Set task
In the forum thread below about matching domain names with a regular expression, what does the second reply say the added s? supports?

START Passage given

Reputation: 521
I try to match root of domain name with regular expressions in JS. I have a problem when path hasn't www. in himself.
For example, i tried match from this string:
(http://web.archive.org/web/20080620033027/http://www.mrvc.indianrail.gov.in/overview.htm)
Thats regex what i try is presented below. I try him on regex101.com
/(?<=(\/\/(www\.)|\/\/)).+?(?=\/)/g
I expect the output array with names web.archive.org
and mrvc.indianrail.gov.in
but get web.archive.org
and www.mrvc.indianrail.gov.in
with www. in second case.
Upvotes: 6
Views: 752
Reputation: 634
First you have to understand how regex matches.
If you set or(|) group, it matches whole group for each one character.
For example, input is 123 122
and pattern is (123|12)
.
Second group(12) always matches to both of two words.
Because first and second character of both two words matches 12
group already at second character, there is no need to check third character.
I think your purpose is to apply 123
group first for whole word(123) and ignore 12
group because 123
group already matched.
I suggest not using look behind, and get first group($1) like following:
\/\/(?:www\.)?(.+?)\/
https://regex101.com/r/Ufxzeq/1
Upvotes: 0
Reputation: 12448
What about this regex:
(?<=https?:\/\/(?:www\.)?)(?!www\.).+?(?=\/)
it matches web.archive.org
and mrvc.indianrail.gov.in
without the www.
demo: https://regex101.com/r/5ZqK7n/3/
Differences with your initial regex:
s?
to support https:
URLs (remove it if not necessary)(?:www\.)?
can appear 0 to 1 time
After the lookbehind you add a negative lookahead (?!www\.)
to not match, to avoid that your .+?
matches the initial www.
Upvotes: 1

END Passage given
START Available data

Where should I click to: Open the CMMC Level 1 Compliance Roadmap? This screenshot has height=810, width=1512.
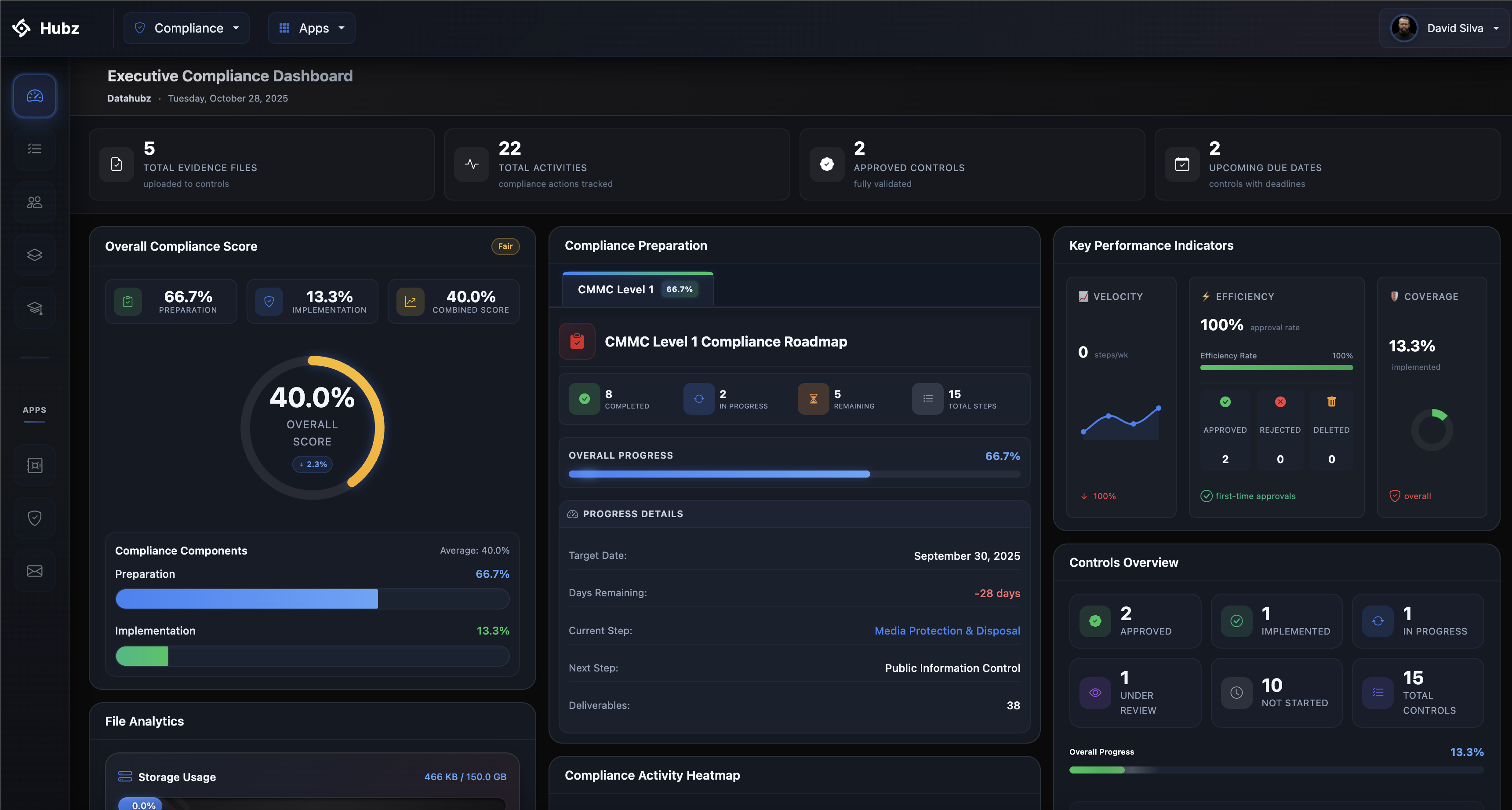pyautogui.click(x=726, y=341)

END Available data

Full output
It supports https: URLs.